More than two generations ago, the venture capital community--VCs, business angels, incubators, and others--convinced the entrepreneurial world that writing business plans and raising venture capital constituted the twin centerpieces of entrepreneurial endeavor. They did so for good reasons: the sometimes astonishing returns they've delivered and the incredibly large and valuable companies that their ecosystem has created.
But the vast majority of fast-growing companies don't take venture capital, at least at the outset. Are they on to something that most of the players in today's entrepreneurial ecosystem have missed?
Is there an alternative to VC?
There are five inventive approaches to customer funding that scrappy and innovative 21st century entrepreneurs have ingeniously adapted from their predecessors. Entrepreneurs like Michael Dell, Bill Gates, and Banana Republic's Mel and Patricia Ziegler grew their companies (at least initially) largely with their customers' cash.
"Easy for the likes of Dell, Gates, and the Zieglers," you may be thinking. "But could I do it in my business?" In many cases, you can! Here's how.
- By bringing together buyers and sellers, but not owning what is bought and sold, today's matchmakers build great companies with virtually no startup capital. For Airbnb, the initial investment in 2007 was for a couple of air mattresses on the founders' San Francisco apartment floor. By narrowly focusing on conventions that were too big for the city’s hotel inventory, Brian Chesky and Joe Gebbia built their business one step at a time until they got noticed at the Democratic National Convention in 2008. VC funding eventually followed, and the rest is history: 800,000 properties in more than 190 countries.
- Bangalore's Vinay Gupta built Via into the "Intel Inside" of the Indian travel industry. How? By asking India’s mom-and-pop travel agents for a rolling $5,000 deposit in advance in return for real-time ticketing capability and better commissions than the airlines were giving them. Do the math: 200 agents in his first few months in 2006 gave Gupta $1 million in cash with which to start and grow his business. By 2013 its revenue had soared to $500 million.
- Krishnan Ganesh started TutorVista in 2005 with three Indian teachers and a VoIP Internet connection, reaching American teens who needed help with their homework. He quickly learned that $100 per month for "all you can eat"--paid in advance--was just what the teens’ parents wanted. When renewal rates after the trial subscription quickly materialized at north of 50 percent, growing the business was simply a matter of adding more fuel. He sold the business to Pearson in six short years for more than $200 million.
- Jean-Jacques Granjon and his partners created the flash-sale phenomenon by doing something simple for Parisian designer apparel makers who needed to move unwanted inventory. By collecting payment from members who responded to short time window, limited quantity available, and discounted prices, and paying his vendors long after the goods had been ordered and shipped, Granjon didn't need any capital to start or grow what became one of France’s hottest fashion brands.

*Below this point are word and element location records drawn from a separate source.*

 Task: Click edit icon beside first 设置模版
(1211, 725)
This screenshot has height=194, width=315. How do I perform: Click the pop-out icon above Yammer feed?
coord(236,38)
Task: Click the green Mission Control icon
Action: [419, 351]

- Claus Moseholm and Jimmy Maymann of GoViral, a Danish company created in 2003 to harness the then-emerging power of the Internet to deliver advertisers’ video content, funded their company with the proceeds of one successful viral video campaign after another. In 2011, after having turned their service business (creating and hosting viral video campaigns) into a product platform that stood on its own (hosting and measuring the reach that the ads achieved), GoViral was sold for $97 million, having never taken a single krone or euro of investment capital.
The way forward: Lessons learned
Whether you're an early-stage entrepreneur, an angel investor, a mentor, or a business accelerator professional, a customer-funded approach may offer the most sure-footed path to starting, financing, or growing your business or one you support. In the words of Shanghai's entrepreneur and angel investor Bernard Auyang, "The customer is not just king, he can be your VC too!"